What the Orange Conference Says about the Church’s Future

Orange is the unlikely name of a revolution starting to sweep through modern evangelical churches. The brainchild of Reggie Joiner—the leading figure of a coming host of entrepreneurial church leaders determined to re-design local church ministry—the conference provides training in family ministry leadership. Orange transforms the older method of separating congregations into silos of “preschool,” “children,” “students” and “adults” into inter-generational ministry that recognizes the priority of the family as a unit.

Sounds crazy, I know. But all of us who’ve been in the trenches of the old model of church programming recognize its limitations. Orange seeks to restore the family to its rightful place as the center of spiritual growth.
I’m attending the seventh “Orange Conference” this week in Atlanta, along with 5,000 other church leaders from across the nation. Our church’s children and student leadership is here with me. Here’s what I’m learning:
Denominationalism is fading fast. This conference is full of aggressive, creative and capable young leaders. The break-out sessions, display booths, worship services and practical training in ministry are all first-rate and reflect the cutting-edge effectiveness of, especially, those large churches who are figuring out how to reach the younger generations. But conspicuously absent is a sign of any denomination. The old-line denominations like my own Southern Baptist Convention, United Methodists, Presbyterians or others are nowhere to be found. Even though its roots lie in the Southern Baptist Convention, the Orange Conference, like many similar conferences, aren’t bound to any particular faith tradition. It’s a telling point that the new, multi-million dollar Georgia Baptist Convention building is located directly across the street from the conference. It’s for sale because the convention’s financial decline can no longer afford the payments.
The next season of effective church ministry is being driven by exceptionally sharp young leaders. The approaches to effective ministry that Orange presents are emerging from leaders who are thinking outside the box of traditional church. Every local church should take heart from this and not be afraid to try new things that they develop within their own congregation. This is a great season for new ideas!
Worship is not as one-dimensional as you might think.
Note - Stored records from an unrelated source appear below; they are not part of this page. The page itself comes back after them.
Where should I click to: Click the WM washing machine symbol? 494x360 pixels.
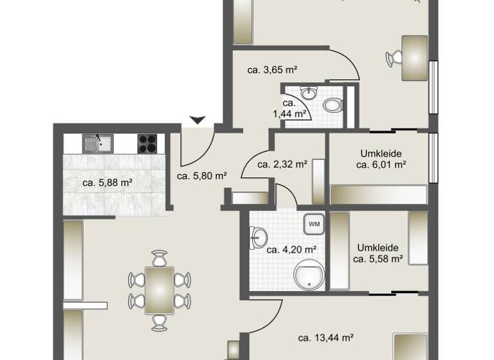tap(315, 224)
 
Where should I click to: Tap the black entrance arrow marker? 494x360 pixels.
tap(197, 120)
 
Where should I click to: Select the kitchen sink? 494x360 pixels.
tap(96, 143)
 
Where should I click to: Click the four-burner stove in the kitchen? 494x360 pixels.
tap(147, 143)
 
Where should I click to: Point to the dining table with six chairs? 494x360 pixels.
tap(159, 291)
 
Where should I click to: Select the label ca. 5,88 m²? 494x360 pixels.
tap(107, 183)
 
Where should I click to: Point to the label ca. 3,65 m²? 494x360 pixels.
tap(271, 69)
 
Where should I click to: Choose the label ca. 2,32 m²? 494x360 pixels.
tap(282, 164)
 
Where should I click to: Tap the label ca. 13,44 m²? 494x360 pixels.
tap(326, 337)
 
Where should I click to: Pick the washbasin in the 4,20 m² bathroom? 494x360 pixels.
tap(257, 238)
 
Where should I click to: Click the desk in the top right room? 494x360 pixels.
tap(414, 58)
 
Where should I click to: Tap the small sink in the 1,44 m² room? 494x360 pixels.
tap(310, 93)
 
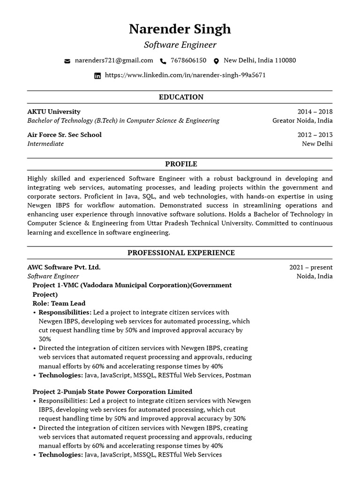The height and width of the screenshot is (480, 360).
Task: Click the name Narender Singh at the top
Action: coord(180,29)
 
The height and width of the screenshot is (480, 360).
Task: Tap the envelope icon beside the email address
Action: coord(67,61)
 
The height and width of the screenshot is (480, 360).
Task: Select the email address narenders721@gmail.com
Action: coord(114,60)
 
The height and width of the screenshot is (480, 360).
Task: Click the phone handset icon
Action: coord(163,61)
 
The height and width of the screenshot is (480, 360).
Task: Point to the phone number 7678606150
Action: coord(188,60)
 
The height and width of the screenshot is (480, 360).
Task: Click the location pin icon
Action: coord(216,61)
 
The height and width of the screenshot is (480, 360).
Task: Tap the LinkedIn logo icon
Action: coord(98,75)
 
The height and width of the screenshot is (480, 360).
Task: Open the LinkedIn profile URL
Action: coord(185,75)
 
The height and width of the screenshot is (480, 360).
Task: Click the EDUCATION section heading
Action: coord(181,97)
Last night’s opening session was the most remarkable worship I’ve ever experienced. It was loud, of course, led by a rock band that made my head hurt. The production values were over the top: great use of lighting, video  and sound to create an environment that most rock concerts would be envious of.  But in the middle of it all, the band broke into a set of traditional hymns (“Blessed Assurance” was especially moving) that the crowd sang as loudly as the more contemporary songs. The old forms aren’t dead at all. In fact, true blended worship is making a comeback.
The Kingdom of God is being well served by the coming generation of leaders. This place is packed with spiritually mature, capable and passionate young leaders. It’s a joy for me as a middle-aged minister to be hanging around here. It makes me feel very positive about the future.
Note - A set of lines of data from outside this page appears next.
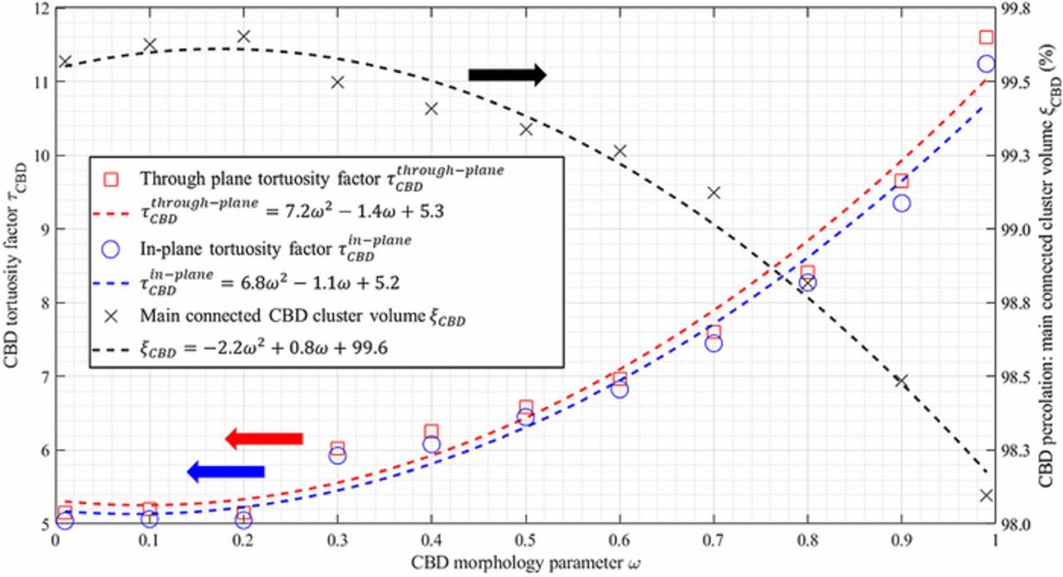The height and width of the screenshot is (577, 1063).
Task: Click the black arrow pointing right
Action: [x=507, y=75]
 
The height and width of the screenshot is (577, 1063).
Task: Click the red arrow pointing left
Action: [x=264, y=438]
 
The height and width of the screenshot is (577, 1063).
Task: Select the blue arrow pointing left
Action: [x=226, y=472]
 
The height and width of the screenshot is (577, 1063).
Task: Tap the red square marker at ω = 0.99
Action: [x=986, y=37]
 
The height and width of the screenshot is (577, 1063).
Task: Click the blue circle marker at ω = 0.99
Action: [x=986, y=64]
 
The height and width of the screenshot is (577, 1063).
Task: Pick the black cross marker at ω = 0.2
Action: [x=243, y=37]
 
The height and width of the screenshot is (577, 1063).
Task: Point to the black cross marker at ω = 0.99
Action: [x=986, y=496]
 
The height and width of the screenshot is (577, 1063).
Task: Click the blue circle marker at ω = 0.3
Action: [x=337, y=455]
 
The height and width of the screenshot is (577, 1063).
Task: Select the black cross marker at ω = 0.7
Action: [x=713, y=193]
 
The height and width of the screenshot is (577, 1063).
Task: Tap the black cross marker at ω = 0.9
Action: [x=901, y=381]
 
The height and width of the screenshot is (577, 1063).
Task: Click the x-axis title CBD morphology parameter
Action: [x=526, y=563]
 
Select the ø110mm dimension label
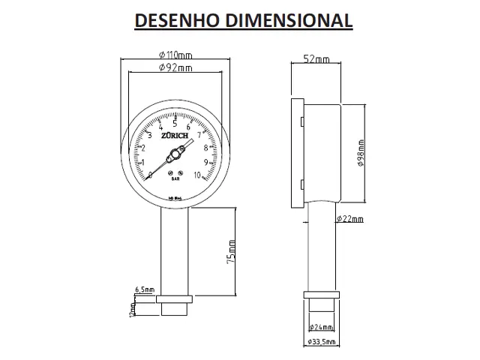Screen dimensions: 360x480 pyautogui.click(x=175, y=55)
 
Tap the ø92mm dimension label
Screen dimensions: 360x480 pyautogui.click(x=175, y=68)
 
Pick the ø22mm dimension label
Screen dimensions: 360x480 pyautogui.click(x=350, y=219)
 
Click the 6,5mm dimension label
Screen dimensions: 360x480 pyautogui.click(x=145, y=289)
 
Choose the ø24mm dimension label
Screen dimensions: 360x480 pyautogui.click(x=322, y=327)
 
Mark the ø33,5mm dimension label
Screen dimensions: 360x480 pyautogui.click(x=322, y=343)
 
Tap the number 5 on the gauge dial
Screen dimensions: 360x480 pyautogui.click(x=175, y=124)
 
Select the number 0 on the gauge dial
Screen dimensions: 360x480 pyautogui.click(x=150, y=176)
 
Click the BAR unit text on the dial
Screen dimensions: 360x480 pyautogui.click(x=175, y=179)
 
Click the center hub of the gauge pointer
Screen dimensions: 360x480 pyautogui.click(x=175, y=154)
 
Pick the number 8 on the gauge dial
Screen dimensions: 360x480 pyautogui.click(x=206, y=148)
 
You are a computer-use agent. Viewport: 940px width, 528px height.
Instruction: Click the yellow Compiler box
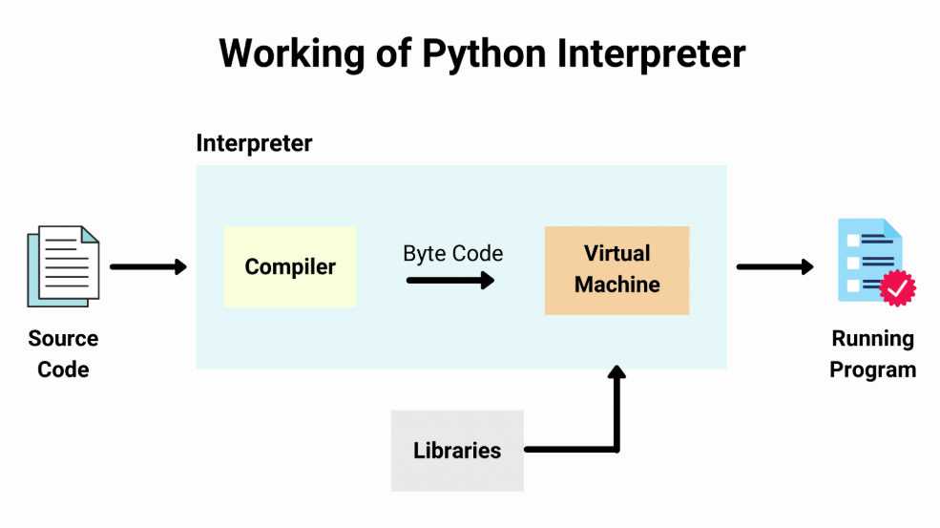point(289,266)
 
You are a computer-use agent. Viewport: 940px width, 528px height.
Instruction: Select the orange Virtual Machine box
point(616,269)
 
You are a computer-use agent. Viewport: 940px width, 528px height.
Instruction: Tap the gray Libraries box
point(457,451)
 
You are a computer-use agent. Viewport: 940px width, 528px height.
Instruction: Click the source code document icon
point(63,266)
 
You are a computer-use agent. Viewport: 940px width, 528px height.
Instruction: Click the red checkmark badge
point(897,286)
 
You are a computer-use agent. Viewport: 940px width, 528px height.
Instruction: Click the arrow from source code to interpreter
point(148,267)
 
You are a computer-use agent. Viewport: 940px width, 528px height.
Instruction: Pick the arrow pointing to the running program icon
point(774,267)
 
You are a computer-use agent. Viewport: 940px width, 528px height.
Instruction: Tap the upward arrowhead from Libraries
point(617,374)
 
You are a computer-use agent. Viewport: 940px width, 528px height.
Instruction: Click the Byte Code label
point(453,253)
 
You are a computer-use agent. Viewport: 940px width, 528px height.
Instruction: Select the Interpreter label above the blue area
point(254,143)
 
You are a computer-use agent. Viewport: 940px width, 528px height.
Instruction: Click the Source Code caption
point(63,353)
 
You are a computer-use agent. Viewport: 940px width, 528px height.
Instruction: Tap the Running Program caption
point(872,353)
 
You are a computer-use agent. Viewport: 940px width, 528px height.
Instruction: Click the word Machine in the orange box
point(616,285)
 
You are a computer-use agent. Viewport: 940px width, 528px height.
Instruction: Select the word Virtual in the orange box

But along with the positives here at Orange, I also see some red flags, some things this movement and the others like it need to beware of:
There’s more focus on what brings in crowds of people than what’s true to Scripture. This is clearly a danger. The Catholic writer, Thomas Merton, observed years ago that the great enemy of the American church isn’t materialism but pragmatism. And when I’m in something like Orange I need to keep reminding myself that Jesus spent more time driving off crowds than building them.
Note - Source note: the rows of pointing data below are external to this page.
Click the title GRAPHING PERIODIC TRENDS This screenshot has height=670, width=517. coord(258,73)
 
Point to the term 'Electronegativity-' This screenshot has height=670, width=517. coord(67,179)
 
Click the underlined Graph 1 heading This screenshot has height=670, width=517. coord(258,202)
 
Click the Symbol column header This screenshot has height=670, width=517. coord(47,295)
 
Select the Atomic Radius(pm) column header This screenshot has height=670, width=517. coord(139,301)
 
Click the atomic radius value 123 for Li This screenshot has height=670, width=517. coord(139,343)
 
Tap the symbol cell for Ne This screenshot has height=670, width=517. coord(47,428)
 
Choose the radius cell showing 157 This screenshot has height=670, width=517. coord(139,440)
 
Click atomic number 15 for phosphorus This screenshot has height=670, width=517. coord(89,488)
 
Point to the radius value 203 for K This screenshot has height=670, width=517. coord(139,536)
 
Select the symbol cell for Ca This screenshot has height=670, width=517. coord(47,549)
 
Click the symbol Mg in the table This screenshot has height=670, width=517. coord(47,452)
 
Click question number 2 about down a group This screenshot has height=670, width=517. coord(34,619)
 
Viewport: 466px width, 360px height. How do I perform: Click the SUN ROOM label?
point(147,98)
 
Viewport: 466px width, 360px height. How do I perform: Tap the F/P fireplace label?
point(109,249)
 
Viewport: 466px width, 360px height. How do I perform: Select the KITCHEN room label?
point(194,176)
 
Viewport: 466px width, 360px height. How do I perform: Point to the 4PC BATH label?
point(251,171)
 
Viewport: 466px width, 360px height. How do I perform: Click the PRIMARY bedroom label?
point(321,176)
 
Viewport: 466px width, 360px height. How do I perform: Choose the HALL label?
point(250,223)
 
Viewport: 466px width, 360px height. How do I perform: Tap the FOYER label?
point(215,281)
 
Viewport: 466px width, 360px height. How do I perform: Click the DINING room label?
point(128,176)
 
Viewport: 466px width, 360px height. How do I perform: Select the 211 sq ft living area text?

This is mainly a white, upper-middle-class phenomenon. There are very few blacks, Hispanics or Asians here. Mainly what appears to be the children and grand-children of mainstream church people. For any movement to really gain credibility, there needs to be an appeal across the board, not just among those like us.
Everybody here looks cool and Christian hipsters are wandering the halls in abundance. The favorite adjective is “cutting edge.” There are cutting-edge children’s programs. Cutting-edge worship is presented twice a day. Cutting-edge missions programs. It’s apparently required that anyone who wears glasses must wear those cutting-edge kind that are black and rectangular. Cutting-edge church attire is everywhere: blue jeans and shirts hanging outside. The cynic in me would note that true cutting-edge here would be someone in a black suit carrying a King James Bible.
All in all, though, a great conference and one that’s teaching me a lot. I plan on coming back next year and bringing even more people with me.